The provider must destroy the data when it is no longer needed, or when the retention schedule has expired.

The provider must follow the National Cyber Security Centre’s advice on secure sanitisation.

Security incidents

The DfE and the providers are responsible for notifying each other in writing in the event of loss or unauthorised disclosure of information within 24 hours of the event being discovered.

All communication should be sent by email to becomingateacher@digital.education.gov.uk.

The designated points of contact will discuss and agree the next steps relating to the incident, taking specialist advice where appropriate. Such arrangements will include (but will not be limited to):

  • containing the incident and mitigating any ongoing risk
  • recovering information
  • assessing whether the Information commissioner should be notified or whether data protection officers or data subjects need to be notified

The arrangements may vary in each case, depending on the sensitivity of the information and the nature of the loss or unauthorised disclosure. Where appropriate and if relevant to the incident, disciplinary misconduct action and criminal proceedings will be considered.

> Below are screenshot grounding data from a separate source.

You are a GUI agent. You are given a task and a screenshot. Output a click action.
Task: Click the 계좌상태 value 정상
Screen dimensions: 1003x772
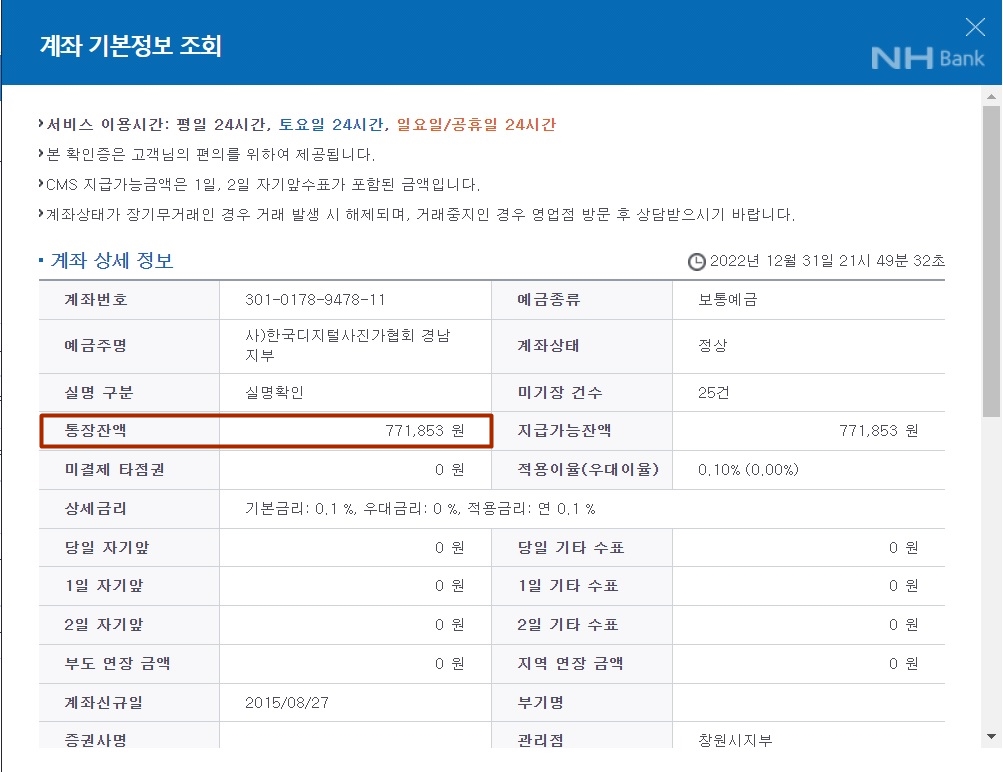click(x=712, y=346)
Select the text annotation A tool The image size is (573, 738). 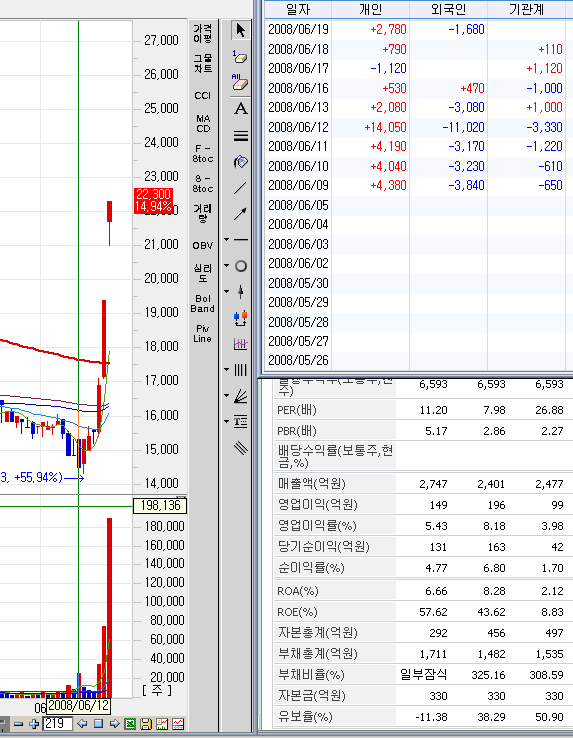click(241, 109)
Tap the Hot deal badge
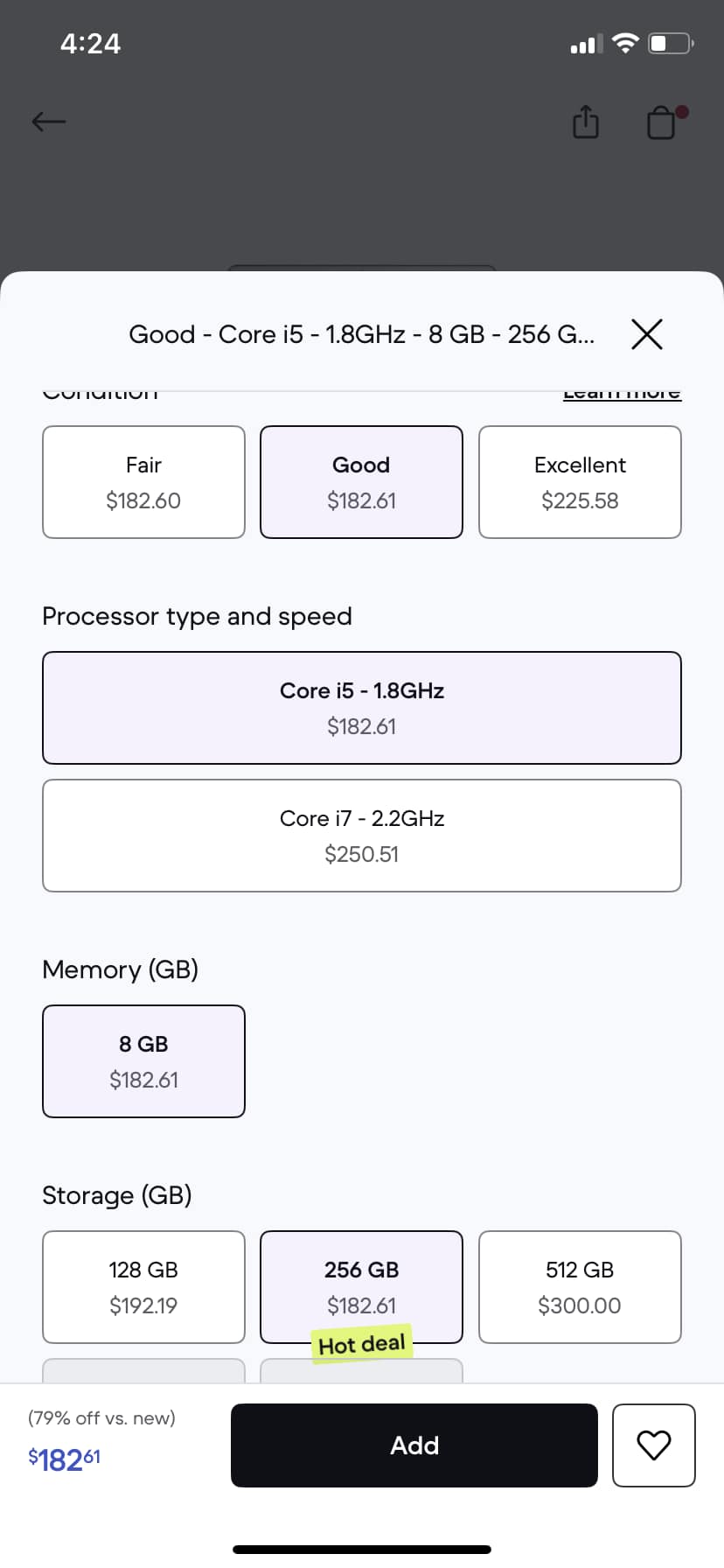Viewport: 724px width, 1568px height. [362, 1344]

Consequences of security incidents

Any security incident that occurs will not impact the DfE’s ongoing cooperation with the provider.

In the event of a personal data breach (or where there is a reason to believe that an incident could arise) the DfE and the provider will pause further data sharing until the signatories of this agreement are satisfied that the cause or incident is resolved.

If the issue cannot be resolved or if it’s very serious, data sharing will not start again until DfE and the provider are satisfied that the cause or incident is resolved.

The DfE contact would raise the incident with the DfE departmental security team and complete formal procedures in the event of a personal data breach.

Termination of the agreement

When to terminate this agreement

Both participants to this DSA reserve the right to terminate this DSA with 3 months’ notice in the following circumstance:

  • finances, resources or other factors beyond the control of the DfE or the provider
  • if any change occurs which, in the opinion of the DfE and the provider, significantly impairs the value of the data sharing arrangement in meeting their objectives
  • in the event of a significant security breach or other serious breach of the terms of this DSA by either participant, the DSA will be terminated or suspended immediately without notice

A relevant person at your organisation who deals with initial teacher training (ITT) should consent to this DSA.

If you’re an accredited provider

To notify the DfE with your consent to the terms of this data sharing agreement, email becomingateacher@digital.education.gov.uk with confirmation.

If you’re a lead school

You will have received an email from us asking you to fill out a form where a relevant person from your organisation needs to consent to this data sharing agreement.